Я так и не выдавил из себя ни одного слова. Глаза стал застилать туман. Меня выручил Шамраев. Зажав в руке кусок детонационного шнура и показывая его всем, Шамраев обратился ко мне:
— Товарищ лейтенант! Разрешите мне? Я понял, что мне хотел сказать Батагов. Я знаю, как уложена взрывчатка. Я умею хорошо нырять. Я знаю, где наша взрывчатка.
— Действительно может? — спросил у меня майор. Я молча смежил веки.
Шамраев весь просиял, засуетился:
— Обязательно подорву, не подведу вас, товарищ лейтенант. Будьте уверены...
Вскоре он повел к берегу лейтенанта Кучукова, а мне сунул в руки какие-то бумаги, попросив:
— Не потеряйте, пожалуйста.
Я сделал попытку встать. Мне нужно было рассказать Шамраеву о шнуре и капсюле, но вместо слов получился нелепый скрежет во рту. И сумел я произнести только одно слово:
— З-зубами...
* * *В медсанбате мне стало легче: промыли рану и перевязали чистым бинтом. Я просто ослаб от потери крови, но заснуть не смог. Наплывала река в розовых вспышках взрывов. Я мысленно следил за движением Шамраева через ночную Сулу, слышал слабый всплеск воды, сидел вместе с новичком в камышах, потом полз за ним под опоры моста, вставлял тонкими пальцами Шамраева конец шнура в гнездо капсюля и зажимал зубами...

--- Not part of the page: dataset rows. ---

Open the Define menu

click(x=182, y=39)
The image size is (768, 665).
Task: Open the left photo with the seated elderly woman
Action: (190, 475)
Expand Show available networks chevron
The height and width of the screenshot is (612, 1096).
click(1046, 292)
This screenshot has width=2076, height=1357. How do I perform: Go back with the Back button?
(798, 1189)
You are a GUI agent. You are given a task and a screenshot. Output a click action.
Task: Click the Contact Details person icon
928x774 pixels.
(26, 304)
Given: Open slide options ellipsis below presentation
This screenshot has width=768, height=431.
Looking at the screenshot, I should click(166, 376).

Перед глазами вставало никогда не унывающее, доброе лицо Батагова, с его самыми красивыми на свете зубами. Теперь я сам мысленно зажимал шнур в капсюле зубами. Потом торопливо отходил прочь от моста, считал секунды. Но взрыва не было. Снова пускался вплавь и повторял все детали этой операции вместе с бойцом... И снова до моего слуха доносилась стрельба где-то слева и справа, в отдалении, даже в тылу. Ухали тяжелые орудия, с шелестом проносились снаряды. Взрывы, взрывы, но только не у моста.
Так прошла, наверное, половина ночи. Половина бессонной августовской ночи.
Чтобы как-нибудь отвлечься от гнетущих мыслей, я достал из полевой сумки переданную мне Шамраевым тетрадь и стал рассматривать ее. Собственно, в свертке оказалась не одна тетрадь. Там лежал аккуратно завернутый в целлофан комсомольский билет на имя Александра Шамраева, 1925 года рождения (в строевом списке значился 1924 год); школьная тетрадь с портретом Пушкина на голубой обложке. Я когда-то заносил в такую тетрадь песни о пограничниках и под диктовку классного руководителя писал о солидарности рабочих всех стран и неизбежной гибели мирового капитала.
Я поднялся, прошел в дальний угол хаты и придвинул поближе к себе коптилку. Надеялся в бумагах бойца найти еще что-нибудь, кроме уже известных мне имени, фамилии и года рождения. Это я обязан был знать как командир.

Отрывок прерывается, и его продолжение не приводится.